_Records shown_.
+ + + + + + +
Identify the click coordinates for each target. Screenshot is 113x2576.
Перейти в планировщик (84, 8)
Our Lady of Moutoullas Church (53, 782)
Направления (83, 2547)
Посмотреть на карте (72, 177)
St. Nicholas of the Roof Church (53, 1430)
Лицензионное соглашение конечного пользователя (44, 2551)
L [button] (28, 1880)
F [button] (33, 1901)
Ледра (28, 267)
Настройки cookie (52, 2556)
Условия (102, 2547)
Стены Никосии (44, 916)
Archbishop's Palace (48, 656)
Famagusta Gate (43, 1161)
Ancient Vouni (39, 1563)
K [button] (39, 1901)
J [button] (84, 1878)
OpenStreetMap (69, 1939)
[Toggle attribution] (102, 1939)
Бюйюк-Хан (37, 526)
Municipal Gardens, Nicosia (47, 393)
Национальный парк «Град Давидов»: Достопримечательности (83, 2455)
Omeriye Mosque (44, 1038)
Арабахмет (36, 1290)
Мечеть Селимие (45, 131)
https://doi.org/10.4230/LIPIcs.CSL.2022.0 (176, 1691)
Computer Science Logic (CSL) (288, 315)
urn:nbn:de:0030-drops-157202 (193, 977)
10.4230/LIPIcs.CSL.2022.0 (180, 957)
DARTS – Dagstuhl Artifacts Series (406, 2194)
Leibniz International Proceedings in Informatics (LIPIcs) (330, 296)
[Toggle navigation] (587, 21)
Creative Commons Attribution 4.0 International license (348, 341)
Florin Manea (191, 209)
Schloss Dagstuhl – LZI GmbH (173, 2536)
+ + + + + + +
_Directions_.
Your answer should be every entry above, repeated exactly.

_Problem solution_.
Identify the click coordinates for each target. Screenshot is 113x2576.
Перейти в планировщик (84, 8)
Our Lady of Moutoullas Church (53, 782)
Направления (83, 2547)
Посмотреть на карте (72, 177)
St. Nicholas of the Roof Church (53, 1430)
Лицензионное соглашение конечного пользователя (44, 2551)
L [button] (28, 1880)
F [button] (33, 1901)
Ледра (28, 267)
Настройки cookie (52, 2556)
Условия (102, 2547)
Стены Никосии (44, 916)
Archbishop's Palace (48, 656)
Famagusta Gate (43, 1161)
Ancient Vouni (39, 1563)
K [button] (39, 1901)
J [button] (84, 1878)
OpenStreetMap (69, 1939)
[Toggle attribution] (102, 1939)
Бюйюк-Хан (37, 526)
Municipal Gardens, Nicosia (47, 393)
Национальный парк «Град Давидов»: Достопримечательности (83, 2455)
Omeriye Mosque (44, 1038)
Арабахмет (36, 1290)
Мечеть Селимие (45, 131)
https://doi.org/10.4230/LIPIcs.CSL.2022.0 (176, 1691)
Computer Science Logic (CSL) (288, 315)
urn:nbn:de:0030-drops-157202 (193, 977)
10.4230/LIPIcs.CSL.2022.0 (180, 957)
DARTS – Dagstuhl Artifacts Series (406, 2194)
Leibniz International Proceedings in Informatics (LIPIcs) (330, 296)
[Toggle navigation] (587, 21)
Creative Commons Attribution 4.0 International license (348, 341)
Florin Manea (191, 209)
Schloss Dagstuhl – LZI GmbH (173, 2536)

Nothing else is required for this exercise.